By Miller Avenue, when I was in my early thirties, the
shower had become my worrying place and the place to examine all the internal
injuries. By then the physical stuff had
petered out to just breaking something occasionally, but the hurtful words just
never stopped. So in the shower, I’d ask
myself questions.
Was he really only with me to get to
Cory? Was he? Or was it the other way around? Was he using her to get to me? Was he drinking again? Would he ever use again? What about the lost years? Was he still in love with a woman from his
past? Had he ever hit them? Did he call them by my pet names?
He had me now, so why wasn’t he happy?
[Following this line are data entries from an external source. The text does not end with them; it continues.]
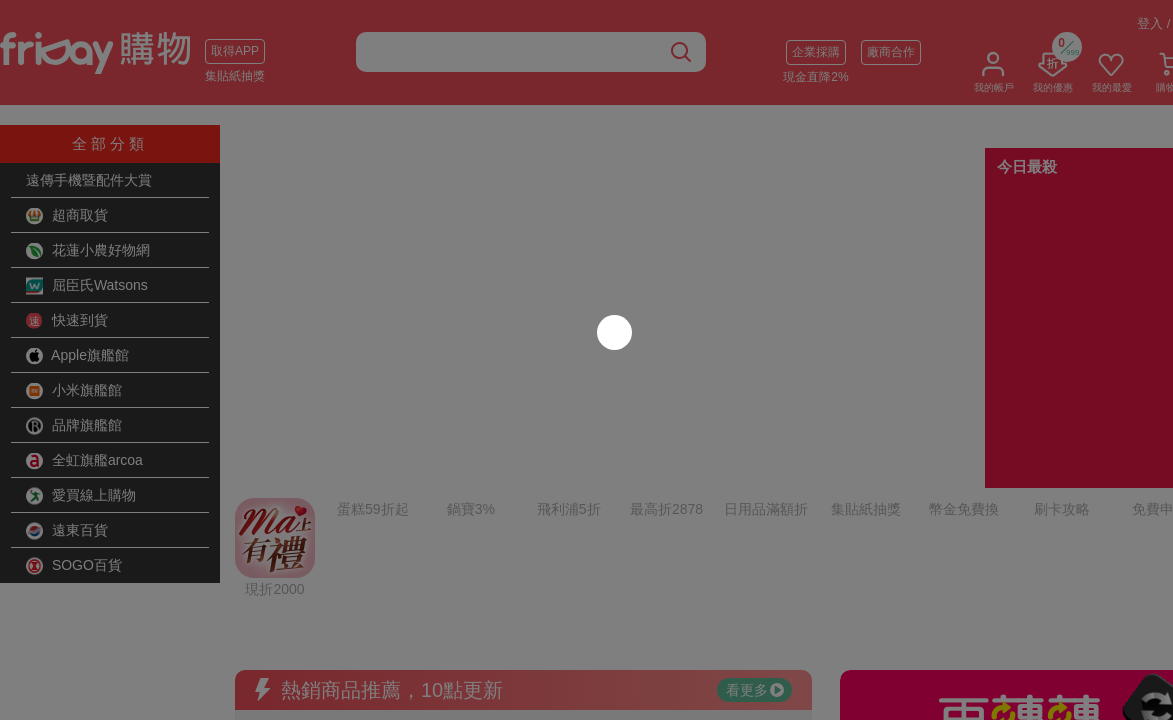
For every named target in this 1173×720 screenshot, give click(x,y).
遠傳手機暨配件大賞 (89, 180)
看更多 (755, 495)
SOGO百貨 (74, 566)
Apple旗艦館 (77, 356)
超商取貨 (67, 216)
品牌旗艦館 (74, 426)
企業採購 (816, 52)
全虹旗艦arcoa (84, 461)
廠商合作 (891, 52)
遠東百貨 (67, 531)
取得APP (235, 51)
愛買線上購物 (81, 496)
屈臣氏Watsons (87, 286)
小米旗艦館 (74, 391)
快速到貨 (67, 321)
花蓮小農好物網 (88, 251)
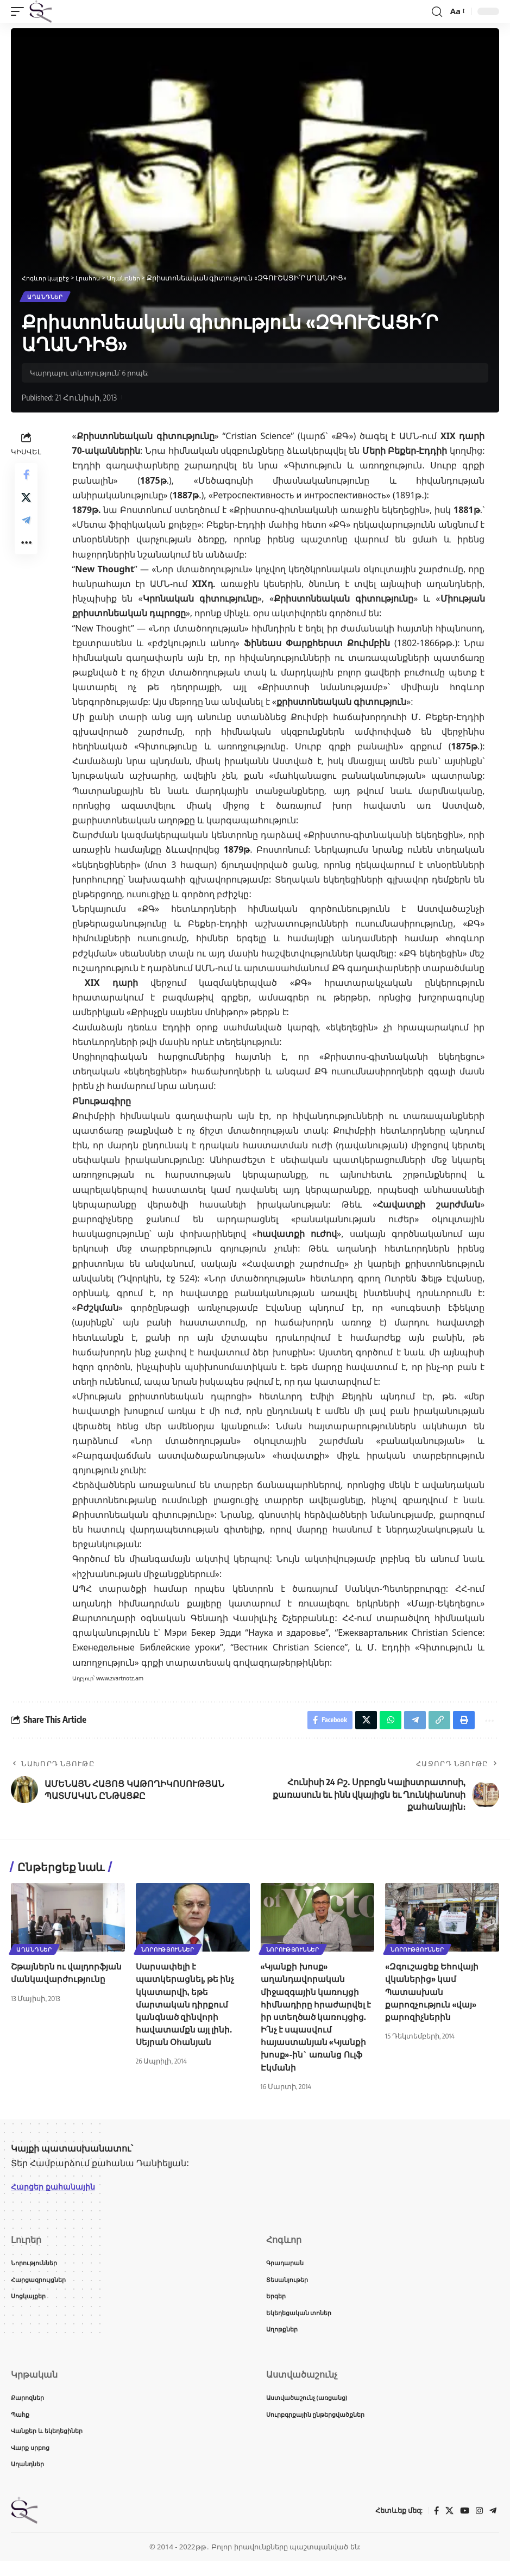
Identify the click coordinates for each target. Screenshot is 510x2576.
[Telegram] (492, 2525)
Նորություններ (169, 1953)
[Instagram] (478, 2525)
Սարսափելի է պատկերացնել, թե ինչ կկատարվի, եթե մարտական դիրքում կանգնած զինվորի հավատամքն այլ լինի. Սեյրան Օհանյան (186, 2009)
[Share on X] (26, 504)
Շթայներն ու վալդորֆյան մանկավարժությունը (59, 1984)
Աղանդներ (46, 298)
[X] (447, 2525)
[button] (20, 11)
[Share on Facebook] (26, 478)
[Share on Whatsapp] (383, 1724)
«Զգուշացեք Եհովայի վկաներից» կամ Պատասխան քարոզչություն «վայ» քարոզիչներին (433, 1997)
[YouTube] (463, 2525)
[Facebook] (434, 2525)
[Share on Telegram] (26, 530)
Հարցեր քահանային (58, 2192)
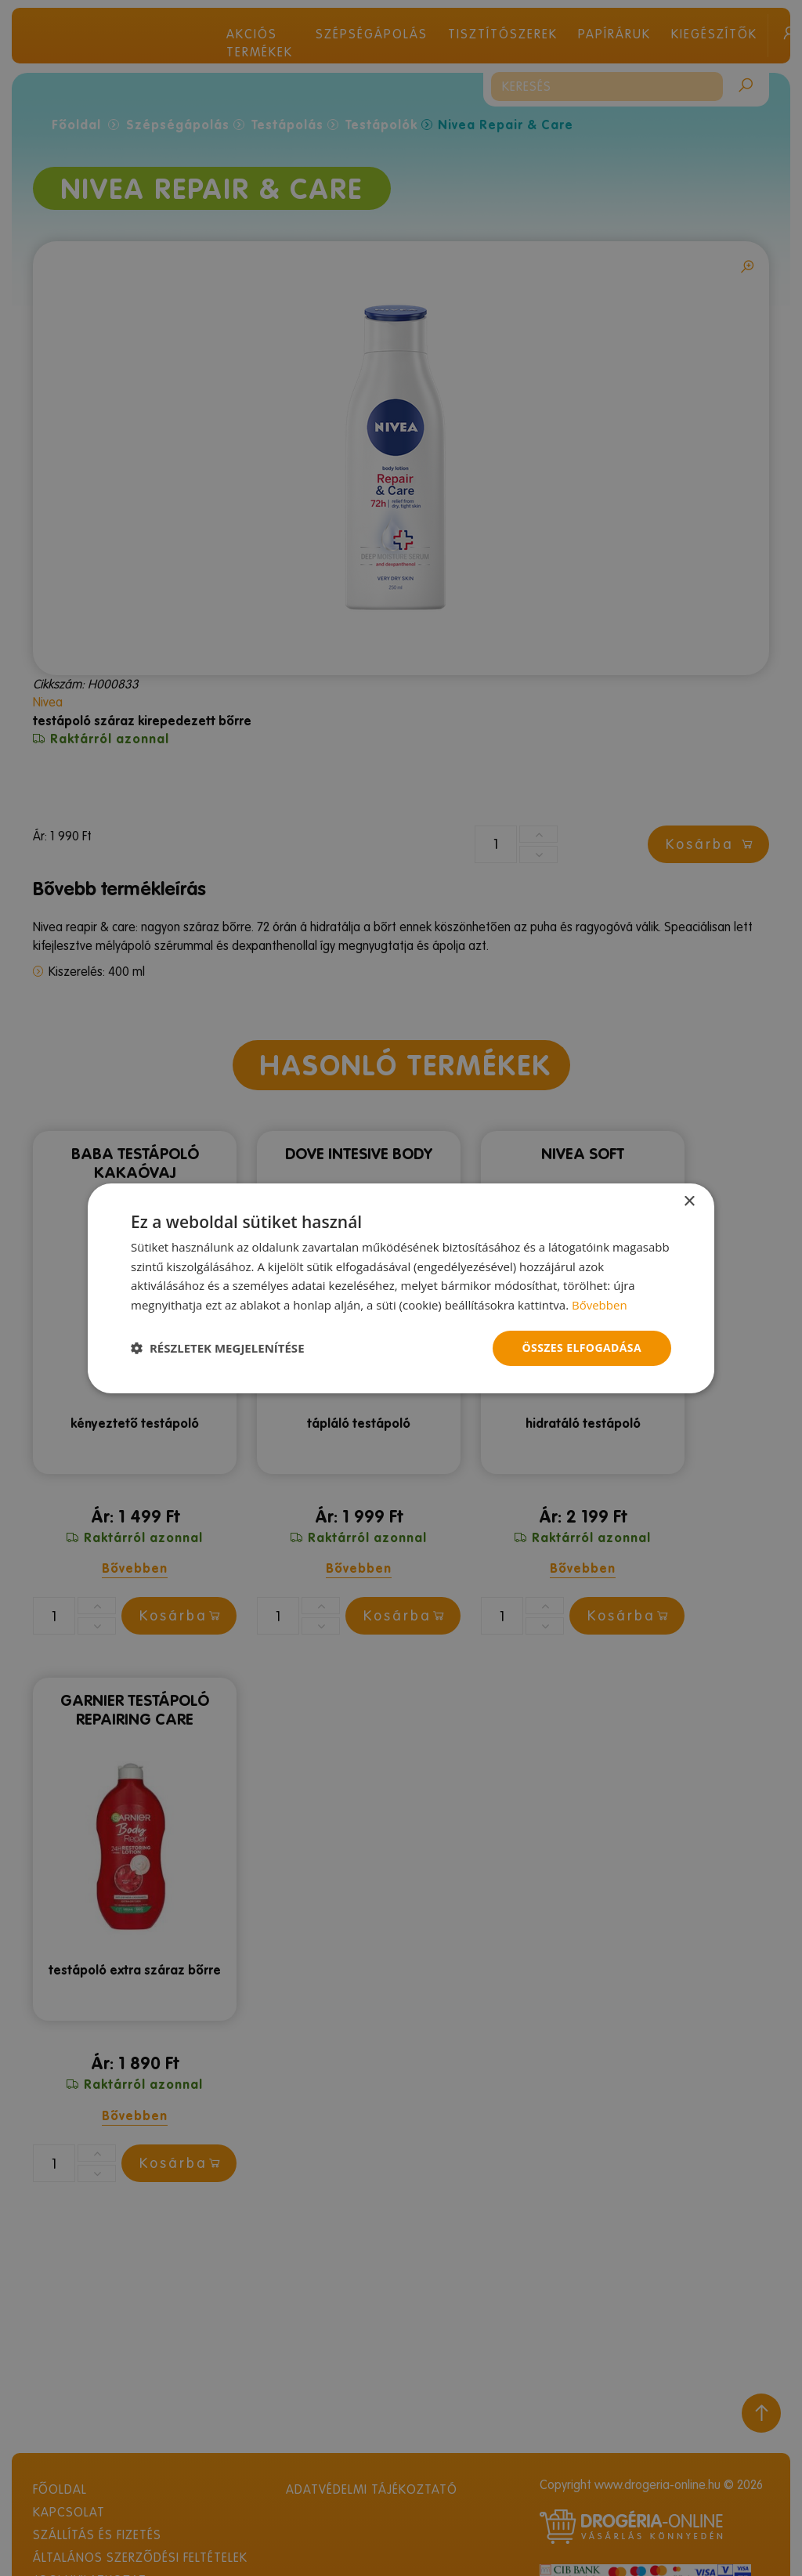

Maybe I really was weak like he said. Weak. Stupid. Selfish.
Manipulative. Conniving. Lazy.
Materialistic. I tried them all
on for size. Depending on the day, I
might concede to one of his labels. It
must be true if he kept saying it.
In the shower at Miller, in the dark, with a towel up to
block the window (blinds weren’t enough, he was afraid someone might peek in
and look at what belonged to him), I stood with tears streaming down my
face. They were hot, so hot. He didn’t love me as much as I loved
him. I knew it and it burned.
If he did, he would change. Wouldn’t he?
After all, hadn’t I changed for him? And what had I become?